A book, properly considered, is a recorded performance of a piece of literature, just like a CD is a recorded performance of a particular piece of music. While musicians have more artistic discretion in interpreting a piece than a book designer and publisher do, the latter are not aesthetically invisible. They subtly influence a book’s format and packaging: font, margins, page breaks, cover art, etc. The sequence, timing, pace, and even completion of the work—its interpretation—lie in the hands of a reader, but the packaging and presentation of the physical object is not. And because reading is a performance, the time and place where you read is important, too. Reading Lord Jim on a plane is not the same as reading it on a tropical beach. The former is forgettable; the latter is not, as I can personally attest.

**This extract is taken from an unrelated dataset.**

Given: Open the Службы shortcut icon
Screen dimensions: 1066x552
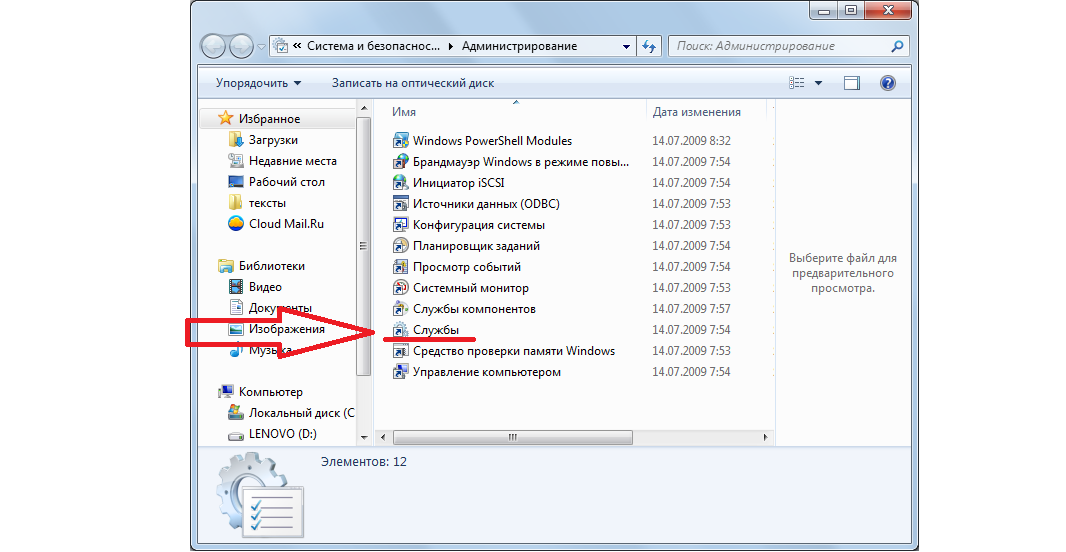Looking at the screenshot, I should click(400, 330).
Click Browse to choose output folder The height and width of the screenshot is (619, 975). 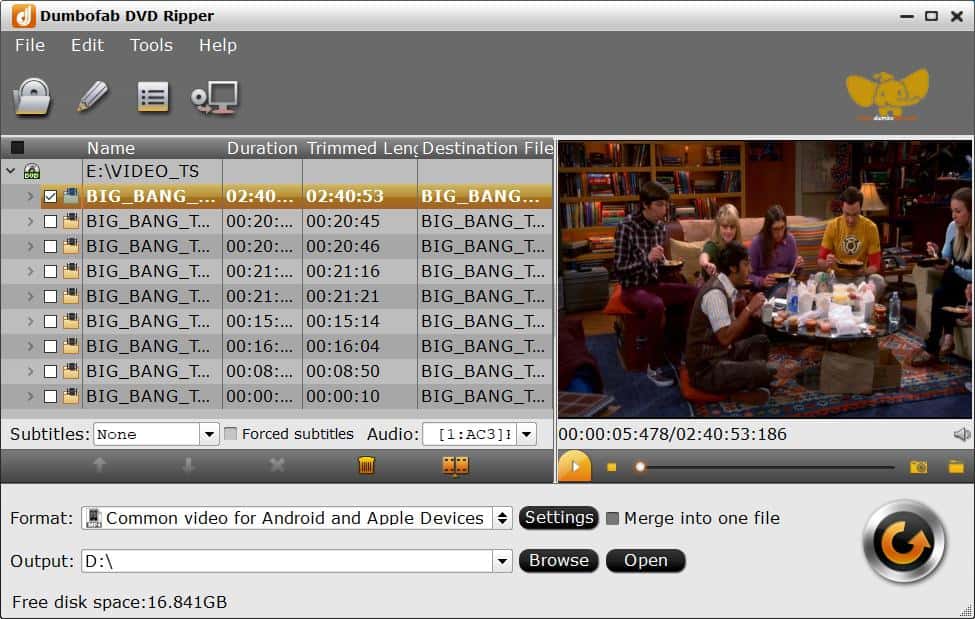point(558,561)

Beethoven’s Ninth Symphony is the same music, whether it is interpreted by the Berlin Philharmonic or the Boise Symphony. But nobody ever hears Beethoven’s Ninth Symphony: they hear a performance of it. By the same token, nobody ever reads Ulysses, they read a version of it, as presented to them through the medium of some sort of delivery device at a particular time and place, and interpreted according to their own engagement, interest, aptitude, and sensitivity. A Kindle or an iPad is just another delivery device, constrained or liberated, as the case may be, by its technical and aesthetic capabilities and limitations. There are many texts where an e-reader’s ability to standardize, flatten, and minimize aesthetic variation may very well be an advantage. (I think in particular of current non-fiction, biography, history, and other trade books.) But to pretend it is therefore somehow more transparent to a work of literature than a physical book is wishful thinking.

A must-read in entirety. I especially like the strong conclusion with a reference to Plato’s Allegory of the Cave.